- Opening Delimiter -
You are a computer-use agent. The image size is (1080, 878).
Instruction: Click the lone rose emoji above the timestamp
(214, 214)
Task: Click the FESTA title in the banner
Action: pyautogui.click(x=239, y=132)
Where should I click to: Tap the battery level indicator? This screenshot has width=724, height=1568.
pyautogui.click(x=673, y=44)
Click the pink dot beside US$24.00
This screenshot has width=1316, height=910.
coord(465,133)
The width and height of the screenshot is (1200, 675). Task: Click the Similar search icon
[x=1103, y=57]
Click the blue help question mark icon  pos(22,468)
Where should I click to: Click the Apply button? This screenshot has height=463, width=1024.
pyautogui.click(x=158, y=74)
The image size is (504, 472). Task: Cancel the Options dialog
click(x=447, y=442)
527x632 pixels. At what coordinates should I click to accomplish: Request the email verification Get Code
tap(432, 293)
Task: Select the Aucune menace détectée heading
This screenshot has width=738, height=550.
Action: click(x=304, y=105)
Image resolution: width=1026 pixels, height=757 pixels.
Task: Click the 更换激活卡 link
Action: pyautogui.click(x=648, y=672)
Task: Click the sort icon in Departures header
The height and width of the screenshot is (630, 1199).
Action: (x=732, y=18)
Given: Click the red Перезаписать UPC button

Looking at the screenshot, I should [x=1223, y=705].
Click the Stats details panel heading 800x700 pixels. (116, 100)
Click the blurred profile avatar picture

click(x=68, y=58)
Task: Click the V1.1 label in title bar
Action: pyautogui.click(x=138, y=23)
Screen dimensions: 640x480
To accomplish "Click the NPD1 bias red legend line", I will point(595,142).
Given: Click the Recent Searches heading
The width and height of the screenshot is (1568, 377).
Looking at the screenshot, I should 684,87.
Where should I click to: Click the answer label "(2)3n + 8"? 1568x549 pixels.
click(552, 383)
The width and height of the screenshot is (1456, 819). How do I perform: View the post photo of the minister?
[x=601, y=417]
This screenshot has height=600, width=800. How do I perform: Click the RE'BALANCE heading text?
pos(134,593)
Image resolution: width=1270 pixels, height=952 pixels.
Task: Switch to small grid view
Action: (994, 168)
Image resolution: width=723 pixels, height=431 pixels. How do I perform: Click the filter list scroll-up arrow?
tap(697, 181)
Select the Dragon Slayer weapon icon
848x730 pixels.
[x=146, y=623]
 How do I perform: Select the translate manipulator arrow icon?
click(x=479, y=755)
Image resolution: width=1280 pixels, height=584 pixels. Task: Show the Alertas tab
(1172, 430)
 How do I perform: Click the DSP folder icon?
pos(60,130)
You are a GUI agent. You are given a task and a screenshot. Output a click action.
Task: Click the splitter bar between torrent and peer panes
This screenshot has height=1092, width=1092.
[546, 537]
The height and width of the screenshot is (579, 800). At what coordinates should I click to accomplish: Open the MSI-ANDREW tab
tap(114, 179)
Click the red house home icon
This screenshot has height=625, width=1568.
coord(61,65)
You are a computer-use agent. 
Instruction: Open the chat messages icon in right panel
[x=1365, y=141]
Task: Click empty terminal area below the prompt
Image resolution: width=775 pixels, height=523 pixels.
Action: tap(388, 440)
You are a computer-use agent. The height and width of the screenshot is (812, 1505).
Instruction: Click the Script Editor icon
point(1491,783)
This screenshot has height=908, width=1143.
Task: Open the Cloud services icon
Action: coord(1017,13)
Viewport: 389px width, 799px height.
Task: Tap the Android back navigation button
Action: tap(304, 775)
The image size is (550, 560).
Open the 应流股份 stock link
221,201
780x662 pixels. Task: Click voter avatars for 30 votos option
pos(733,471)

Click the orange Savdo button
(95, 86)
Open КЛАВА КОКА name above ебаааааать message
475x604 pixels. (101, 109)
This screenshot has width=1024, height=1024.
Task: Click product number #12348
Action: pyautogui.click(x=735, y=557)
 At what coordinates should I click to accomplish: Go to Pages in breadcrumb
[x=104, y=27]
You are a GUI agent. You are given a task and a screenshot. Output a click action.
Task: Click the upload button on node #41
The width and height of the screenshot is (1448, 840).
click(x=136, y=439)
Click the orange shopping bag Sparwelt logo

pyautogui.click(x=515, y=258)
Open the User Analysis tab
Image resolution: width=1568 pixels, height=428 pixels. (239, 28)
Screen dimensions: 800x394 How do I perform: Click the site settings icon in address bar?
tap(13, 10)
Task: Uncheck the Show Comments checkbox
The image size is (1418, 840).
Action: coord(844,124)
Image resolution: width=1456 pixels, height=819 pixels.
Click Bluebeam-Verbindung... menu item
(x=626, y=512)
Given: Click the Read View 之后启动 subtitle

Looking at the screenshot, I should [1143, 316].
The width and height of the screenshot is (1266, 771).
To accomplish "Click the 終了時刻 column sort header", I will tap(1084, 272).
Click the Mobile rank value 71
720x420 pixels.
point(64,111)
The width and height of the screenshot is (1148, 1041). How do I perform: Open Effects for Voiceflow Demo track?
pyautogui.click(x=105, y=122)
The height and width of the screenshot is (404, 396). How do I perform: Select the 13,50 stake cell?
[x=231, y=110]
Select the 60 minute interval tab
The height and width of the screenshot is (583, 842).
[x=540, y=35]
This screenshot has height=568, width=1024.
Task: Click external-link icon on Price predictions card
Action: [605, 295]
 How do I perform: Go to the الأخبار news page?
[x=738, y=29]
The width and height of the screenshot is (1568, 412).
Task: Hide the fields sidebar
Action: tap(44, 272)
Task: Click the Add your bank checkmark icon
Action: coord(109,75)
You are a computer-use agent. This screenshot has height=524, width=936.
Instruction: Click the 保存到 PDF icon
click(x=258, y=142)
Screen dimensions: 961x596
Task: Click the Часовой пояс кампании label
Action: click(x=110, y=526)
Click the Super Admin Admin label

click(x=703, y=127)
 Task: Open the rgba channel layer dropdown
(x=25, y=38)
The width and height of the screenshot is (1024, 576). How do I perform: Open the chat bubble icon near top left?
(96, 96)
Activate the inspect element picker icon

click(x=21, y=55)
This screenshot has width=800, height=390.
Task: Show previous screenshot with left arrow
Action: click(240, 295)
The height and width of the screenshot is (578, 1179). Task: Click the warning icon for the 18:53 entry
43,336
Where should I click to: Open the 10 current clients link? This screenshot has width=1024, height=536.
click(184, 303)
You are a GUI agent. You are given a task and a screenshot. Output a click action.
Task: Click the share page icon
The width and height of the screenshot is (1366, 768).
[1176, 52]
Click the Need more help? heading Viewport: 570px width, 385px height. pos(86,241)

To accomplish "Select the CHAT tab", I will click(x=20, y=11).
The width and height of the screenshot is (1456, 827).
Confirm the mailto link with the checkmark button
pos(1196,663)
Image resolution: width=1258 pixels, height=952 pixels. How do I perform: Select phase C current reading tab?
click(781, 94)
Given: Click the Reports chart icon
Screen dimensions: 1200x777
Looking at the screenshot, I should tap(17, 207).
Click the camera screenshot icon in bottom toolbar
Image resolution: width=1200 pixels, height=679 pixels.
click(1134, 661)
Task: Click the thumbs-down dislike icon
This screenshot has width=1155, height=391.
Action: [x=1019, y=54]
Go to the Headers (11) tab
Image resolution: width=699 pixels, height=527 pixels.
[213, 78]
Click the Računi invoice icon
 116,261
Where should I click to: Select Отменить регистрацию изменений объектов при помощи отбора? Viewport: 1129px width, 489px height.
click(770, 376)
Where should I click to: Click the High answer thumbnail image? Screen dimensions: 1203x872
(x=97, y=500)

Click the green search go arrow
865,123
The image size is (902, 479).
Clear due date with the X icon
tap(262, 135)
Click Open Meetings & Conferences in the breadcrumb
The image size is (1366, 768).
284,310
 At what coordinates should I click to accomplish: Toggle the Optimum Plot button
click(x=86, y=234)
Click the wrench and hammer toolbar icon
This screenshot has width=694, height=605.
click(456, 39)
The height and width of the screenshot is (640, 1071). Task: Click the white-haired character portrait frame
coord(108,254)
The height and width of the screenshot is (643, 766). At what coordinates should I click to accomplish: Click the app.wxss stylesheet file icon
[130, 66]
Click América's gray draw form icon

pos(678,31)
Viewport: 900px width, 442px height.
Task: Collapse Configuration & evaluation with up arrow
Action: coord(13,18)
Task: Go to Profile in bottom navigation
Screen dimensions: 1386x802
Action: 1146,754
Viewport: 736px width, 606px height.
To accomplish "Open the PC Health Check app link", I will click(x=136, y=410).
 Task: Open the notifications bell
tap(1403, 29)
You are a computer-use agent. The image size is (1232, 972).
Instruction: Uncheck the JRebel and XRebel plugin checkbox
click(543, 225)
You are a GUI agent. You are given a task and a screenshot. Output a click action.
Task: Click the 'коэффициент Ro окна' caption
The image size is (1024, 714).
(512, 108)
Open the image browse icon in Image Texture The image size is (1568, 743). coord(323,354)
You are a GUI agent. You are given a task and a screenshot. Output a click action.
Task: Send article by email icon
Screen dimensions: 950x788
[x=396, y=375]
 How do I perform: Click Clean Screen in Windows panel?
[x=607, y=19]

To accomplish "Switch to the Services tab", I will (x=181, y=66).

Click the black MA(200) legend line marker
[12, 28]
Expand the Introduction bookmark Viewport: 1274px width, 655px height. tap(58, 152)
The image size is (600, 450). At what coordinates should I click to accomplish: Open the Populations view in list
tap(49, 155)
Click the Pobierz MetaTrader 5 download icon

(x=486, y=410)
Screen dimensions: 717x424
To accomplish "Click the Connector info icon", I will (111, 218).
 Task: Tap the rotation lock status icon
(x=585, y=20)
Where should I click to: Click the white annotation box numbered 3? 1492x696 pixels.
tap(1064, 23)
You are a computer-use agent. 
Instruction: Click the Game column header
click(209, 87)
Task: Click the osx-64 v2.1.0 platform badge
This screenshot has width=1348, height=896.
- Closing Delimiter -
**What is required:**
Find every line in the records above that contains the word "help", and copy each one.

**Result of the exercise:**
Click the blue help question mark icon  pos(22,468)
Click the Need more help? heading Viewport: 570px width, 385px height. pos(86,241)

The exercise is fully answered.